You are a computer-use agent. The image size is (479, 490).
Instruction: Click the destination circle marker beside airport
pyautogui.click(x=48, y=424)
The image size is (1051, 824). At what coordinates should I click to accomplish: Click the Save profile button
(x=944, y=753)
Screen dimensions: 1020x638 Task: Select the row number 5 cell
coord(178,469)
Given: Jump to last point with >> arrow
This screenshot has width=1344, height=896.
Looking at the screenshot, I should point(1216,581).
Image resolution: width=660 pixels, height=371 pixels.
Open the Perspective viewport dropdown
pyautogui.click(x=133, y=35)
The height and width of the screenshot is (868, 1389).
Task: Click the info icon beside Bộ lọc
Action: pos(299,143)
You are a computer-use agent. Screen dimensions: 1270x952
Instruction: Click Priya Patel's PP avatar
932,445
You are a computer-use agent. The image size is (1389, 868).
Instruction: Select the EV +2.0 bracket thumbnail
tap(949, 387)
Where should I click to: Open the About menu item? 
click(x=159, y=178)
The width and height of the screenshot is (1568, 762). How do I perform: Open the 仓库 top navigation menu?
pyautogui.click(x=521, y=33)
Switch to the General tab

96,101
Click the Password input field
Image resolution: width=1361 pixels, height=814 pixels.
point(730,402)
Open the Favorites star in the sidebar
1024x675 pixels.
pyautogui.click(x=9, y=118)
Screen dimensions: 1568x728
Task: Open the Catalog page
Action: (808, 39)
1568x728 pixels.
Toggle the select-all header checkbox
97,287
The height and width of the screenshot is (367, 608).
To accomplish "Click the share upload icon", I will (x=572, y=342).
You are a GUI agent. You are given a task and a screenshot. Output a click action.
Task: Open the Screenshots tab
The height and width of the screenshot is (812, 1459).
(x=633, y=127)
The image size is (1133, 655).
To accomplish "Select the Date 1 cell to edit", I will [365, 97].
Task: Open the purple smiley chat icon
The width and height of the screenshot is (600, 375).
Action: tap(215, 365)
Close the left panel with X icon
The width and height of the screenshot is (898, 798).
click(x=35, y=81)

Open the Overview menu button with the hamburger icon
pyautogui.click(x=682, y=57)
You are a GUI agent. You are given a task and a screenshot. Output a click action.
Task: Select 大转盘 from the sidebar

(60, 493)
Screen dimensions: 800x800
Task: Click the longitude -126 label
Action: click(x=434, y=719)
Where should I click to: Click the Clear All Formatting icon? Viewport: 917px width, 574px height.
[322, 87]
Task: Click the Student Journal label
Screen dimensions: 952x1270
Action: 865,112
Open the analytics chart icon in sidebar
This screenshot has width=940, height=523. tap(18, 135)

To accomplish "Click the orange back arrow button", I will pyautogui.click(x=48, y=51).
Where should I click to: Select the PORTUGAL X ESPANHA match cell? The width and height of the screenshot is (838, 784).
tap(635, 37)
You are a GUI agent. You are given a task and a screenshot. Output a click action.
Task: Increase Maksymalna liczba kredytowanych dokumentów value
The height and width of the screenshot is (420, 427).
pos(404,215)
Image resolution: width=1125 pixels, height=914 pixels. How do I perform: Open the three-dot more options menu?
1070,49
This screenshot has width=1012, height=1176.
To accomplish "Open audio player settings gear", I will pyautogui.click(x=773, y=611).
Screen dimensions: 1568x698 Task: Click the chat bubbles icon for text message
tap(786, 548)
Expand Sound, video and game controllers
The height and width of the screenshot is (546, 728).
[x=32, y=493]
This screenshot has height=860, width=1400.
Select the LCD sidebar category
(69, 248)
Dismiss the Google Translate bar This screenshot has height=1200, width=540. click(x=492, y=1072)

· · · ·

WHAT IS BEING ASKED => Copy everything from the line containing "Open the analytics chart icon in sidebar" down to the line containing "pos(404,215)", substituting "red" for "orange" and changing nothing else.

RESPONSE TO THE TASK =>
Open the analytics chart icon in sidebar
This screenshot has width=940, height=523. tap(18, 135)

To accomplish "Click the red back arrow button", I will pyautogui.click(x=48, y=51).
Where should I click to: Select the PORTUGAL X ESPANHA match cell? The width and height of the screenshot is (838, 784).
tap(635, 37)
You are a GUI agent. You are given a task and a screenshot. Output a click action.
Task: Increase Maksymalna liczba kredytowanych dokumentów value
The height and width of the screenshot is (420, 427).
pos(404,215)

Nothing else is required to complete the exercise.